Task to complete → Reproduce the part that opens with the line containing "Where should I click to: Click the HUF" and closes with the line containing "[1783, 888]", substituting "check box" for "checkbox" and leaving everything else unchanged.

### Dataset extract

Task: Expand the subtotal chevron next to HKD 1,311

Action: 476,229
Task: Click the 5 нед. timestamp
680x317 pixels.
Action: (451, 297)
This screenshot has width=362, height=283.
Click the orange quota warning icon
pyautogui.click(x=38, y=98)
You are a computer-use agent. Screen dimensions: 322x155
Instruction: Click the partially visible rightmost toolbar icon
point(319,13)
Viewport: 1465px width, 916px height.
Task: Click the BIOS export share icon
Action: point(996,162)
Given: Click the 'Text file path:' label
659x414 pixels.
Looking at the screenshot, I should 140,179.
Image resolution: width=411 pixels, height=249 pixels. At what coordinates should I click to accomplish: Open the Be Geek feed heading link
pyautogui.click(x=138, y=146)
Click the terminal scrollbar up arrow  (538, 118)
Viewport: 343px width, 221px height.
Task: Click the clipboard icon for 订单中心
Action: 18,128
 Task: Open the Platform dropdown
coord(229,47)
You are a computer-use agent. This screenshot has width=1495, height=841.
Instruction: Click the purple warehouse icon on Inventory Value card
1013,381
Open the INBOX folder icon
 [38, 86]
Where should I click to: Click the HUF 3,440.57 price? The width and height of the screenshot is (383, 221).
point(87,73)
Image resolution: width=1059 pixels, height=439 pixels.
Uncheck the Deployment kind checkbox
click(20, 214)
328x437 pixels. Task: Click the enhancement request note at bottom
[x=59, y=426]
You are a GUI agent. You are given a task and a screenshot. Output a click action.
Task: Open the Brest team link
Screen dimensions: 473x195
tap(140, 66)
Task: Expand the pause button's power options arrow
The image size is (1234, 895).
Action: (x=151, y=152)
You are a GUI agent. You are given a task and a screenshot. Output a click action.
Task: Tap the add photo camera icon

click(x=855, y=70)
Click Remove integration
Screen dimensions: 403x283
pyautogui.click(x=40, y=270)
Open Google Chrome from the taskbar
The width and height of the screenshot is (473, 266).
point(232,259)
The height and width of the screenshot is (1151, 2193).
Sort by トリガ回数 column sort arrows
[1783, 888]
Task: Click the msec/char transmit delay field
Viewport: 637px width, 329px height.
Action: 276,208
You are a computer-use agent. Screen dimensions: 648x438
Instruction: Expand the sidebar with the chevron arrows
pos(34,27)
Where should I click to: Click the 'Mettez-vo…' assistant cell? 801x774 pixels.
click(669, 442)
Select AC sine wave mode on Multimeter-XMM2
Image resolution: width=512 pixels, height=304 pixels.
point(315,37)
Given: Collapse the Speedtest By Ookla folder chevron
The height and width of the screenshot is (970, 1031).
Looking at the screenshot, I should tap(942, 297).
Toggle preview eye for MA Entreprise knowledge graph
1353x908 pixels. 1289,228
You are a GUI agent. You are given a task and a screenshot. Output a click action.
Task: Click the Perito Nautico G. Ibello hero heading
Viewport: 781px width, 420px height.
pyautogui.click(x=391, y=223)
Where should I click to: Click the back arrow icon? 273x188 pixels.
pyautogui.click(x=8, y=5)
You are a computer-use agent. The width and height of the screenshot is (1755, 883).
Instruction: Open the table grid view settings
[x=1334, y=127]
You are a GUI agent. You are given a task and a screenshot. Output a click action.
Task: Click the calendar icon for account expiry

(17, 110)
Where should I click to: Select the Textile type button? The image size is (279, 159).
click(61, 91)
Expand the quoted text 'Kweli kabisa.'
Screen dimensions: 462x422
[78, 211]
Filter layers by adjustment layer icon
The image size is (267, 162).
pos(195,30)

######

Task solution →
Where should I click to: Click the HUF 3,440.57 price? The width and height of the screenshot is (383, 221).
point(87,73)
Image resolution: width=1059 pixels, height=439 pixels.
Uncheck the Deployment kind check box
click(20, 214)
328x437 pixels. Task: Click the enhancement request note at bottom
[x=59, y=426]
You are a GUI agent. You are given a task and a screenshot. Output a click action.
Task: Open the Brest team link
Screen dimensions: 473x195
tap(140, 66)
Task: Expand the pause button's power options arrow
The image size is (1234, 895).
Action: (x=151, y=152)
You are a GUI agent. You are given a task and a screenshot. Output a click action.
Task: Tap the add photo camera icon

click(x=855, y=70)
Click Remove integration
Screen dimensions: 403x283
pyautogui.click(x=40, y=270)
Open Google Chrome from the taskbar
The width and height of the screenshot is (473, 266).
point(232,259)
The height and width of the screenshot is (1151, 2193).
Sort by トリガ回数 column sort arrows
[1783, 888]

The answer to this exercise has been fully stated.